How to utilize Compute Preemption in the new Pascal architecture (Tesla P100 and GTX1080)?

Hi,

I have got a new Tesla P100, and I want to try its new feature, Compute Preemption, on some applications with real-time requirements.

Currently I cannot find any documents from NVidia on how to utilize the new feature.Some questions are as follows: 1) Can I control when to preempt a kernel? 2) Can I disable this feature? 3) How many kernels are supported to save their contexts? 4) What is the overhead of context switching? …

Are there any materials as programming guide for the Compute Preemption? Thanks a lot!

Hi kay21s - while waiting for feedback about new P100 features, there may be a few folks interested in P100 performance on familiar old benchmarks… any news you can share?

Hi, we have just got the P100 and have not evaluate it yet. I will let you know when we have some results.

Hi, have you discovered some way to request preemption in the Pascal architecture?

compute preemption isn’t exposed as a programmer visible control at this time

In the future, it may be, but what is also likely is that compute preemption will enable other features.

One example of where compute preemption may be used today is in dynamic parallelism.

Thank you txbob for replying.

I am wondering how does the driver define the priorities…

Is it expected that multiple processes will have the same priority? In this case, will preemption happens only when the timeslice expires? By the way, do you know what is the default timeslice?

Additionally, do you know if the stream priority parameters make any difference in regards the preemption?

The biggest killer CUDA feature of Pascal’s compute preemption is the final, glorious, elimination of kernel time limits on devices also used for display. The GP100 white paper promises this and the GTX 1080 white paper strongly implies it. So I always have hope a new driver will be released one day with this finally implemented and suddenly the timeout beast will be slayed. Then I can stop having to use single-slot display-only GTX 750 Tis in each machine. Since the feature still hasn’t been exposed (after almost a year) I have to think it’s not a minor driver change no matter how capable the hardware is.

The second cool feature will be robust transparent single-GPU debugging with NSight… especially useful on a laptop.
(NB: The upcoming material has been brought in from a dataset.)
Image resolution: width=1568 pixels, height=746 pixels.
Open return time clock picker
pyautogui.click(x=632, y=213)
Neither of these will need any change to CUDA or user code. As txbob says, dynamic parallelism is another feature that will be improved and would also probably benefit from some (minor) CUDA runtime API extensions.
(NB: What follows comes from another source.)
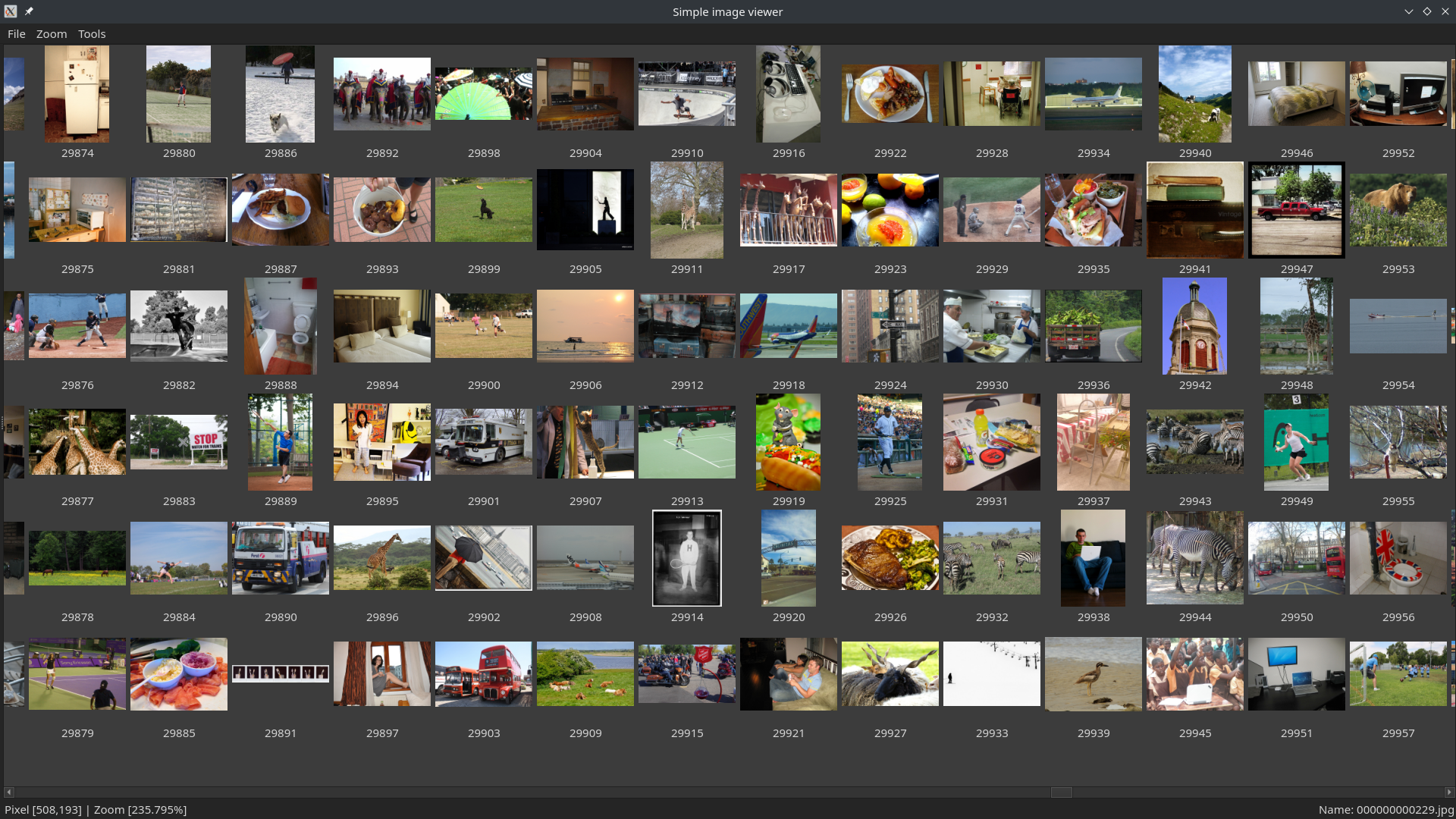This screenshot has height=819, width=1456.
Task: Open the File menu
Action: [x=16, y=34]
This is the other currently employed scenario for compute preemption. This capability should be available today on cc3.5 and higher devices, and it does use preemption.
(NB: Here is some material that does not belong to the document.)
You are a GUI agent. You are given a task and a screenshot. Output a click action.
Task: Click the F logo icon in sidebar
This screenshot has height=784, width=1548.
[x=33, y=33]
Hello, I am a college student learning about CUDA.
I have some question about the Pascal GPU preemption
Can i get answers about these questions below??

  1. When does the preemption occurs?
    I know that, in the modern CPU computings, when the process’ time slices went expired or a interrupt occurs, the scheduler stops this process and starts other process who has the highest priority. Like CPU, in GPU, are (1) and (2) right??
    (1)A kernel executing now has some allocated time slices, and after these time slices, the GPU scheduler changes the now kernel with other kernel.
    (2)Other kernel, having higher priority than a kernel executing now, appears, then automatically the lower stops and the higher starts??

  2. How to decide kernel’s priority in preemption??
    I found some CUDA preemption example codes, people used CUDA stream priority to test preemption. Only the CUDA stream priority decides the kernel’s priority? or in CUDA runtime, are there other mechanisms to decide which is the higher priority kernel in preemption?

thank you for reading newbie’s question.